Data section START

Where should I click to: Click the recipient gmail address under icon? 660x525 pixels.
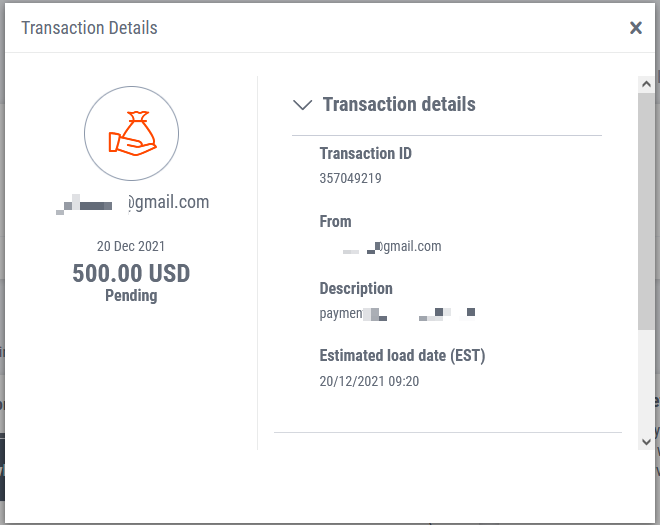coord(133,203)
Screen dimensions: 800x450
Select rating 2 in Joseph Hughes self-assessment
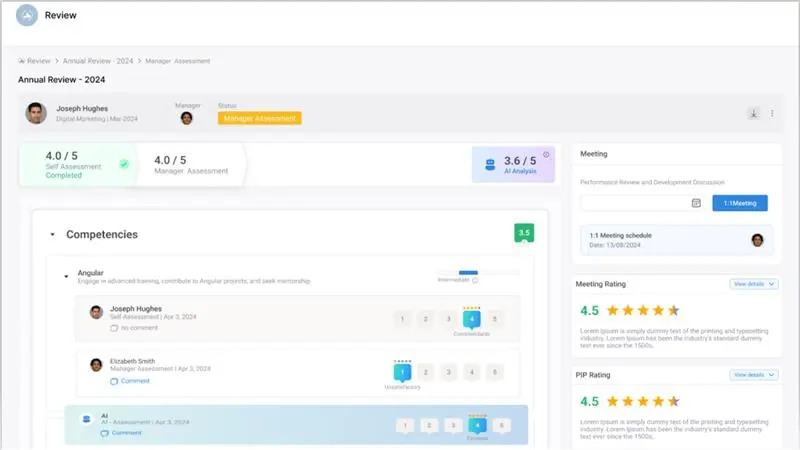point(424,319)
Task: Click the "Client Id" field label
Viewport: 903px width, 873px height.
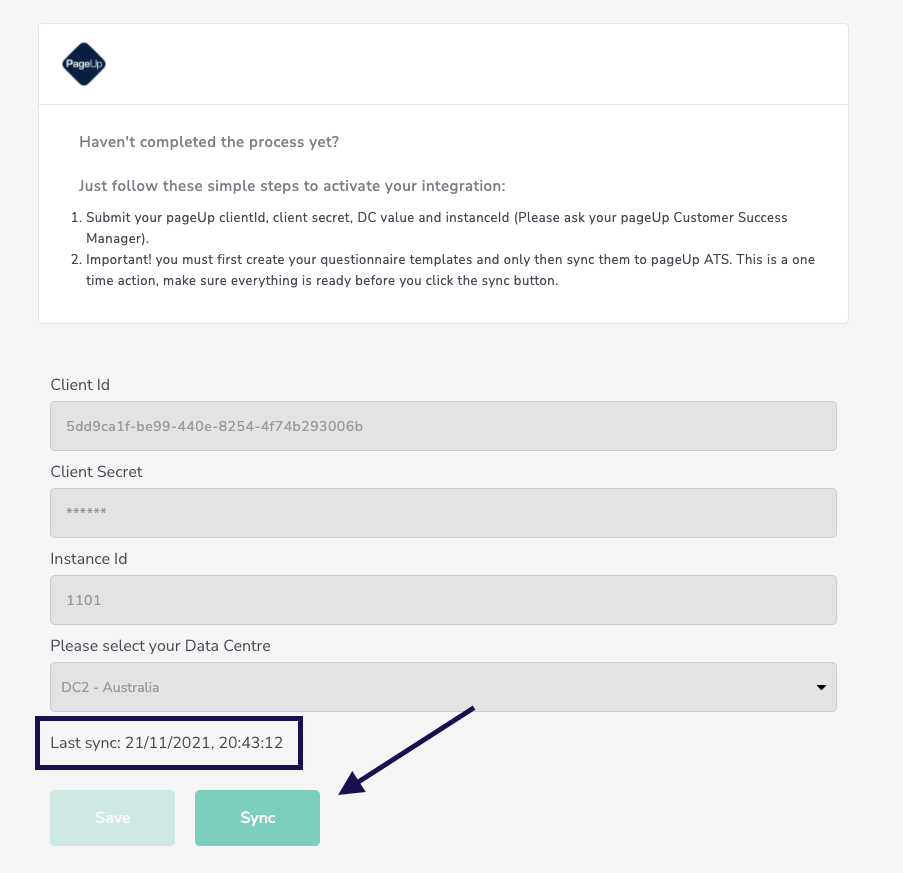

Data section END

*Exercise goal:* Transcribe each of the records above precisely, with no pictures in the copy.

*Response to this exercise:*
Where should I click to: Click the recipient gmail address under icon? 660x525 pixels.
coord(133,203)
Screen dimensions: 800x450
Select rating 2 in Joseph Hughes self-assessment
point(424,319)
Task: Click the "Client Id" field label
Viewport: 903px width, 873px height.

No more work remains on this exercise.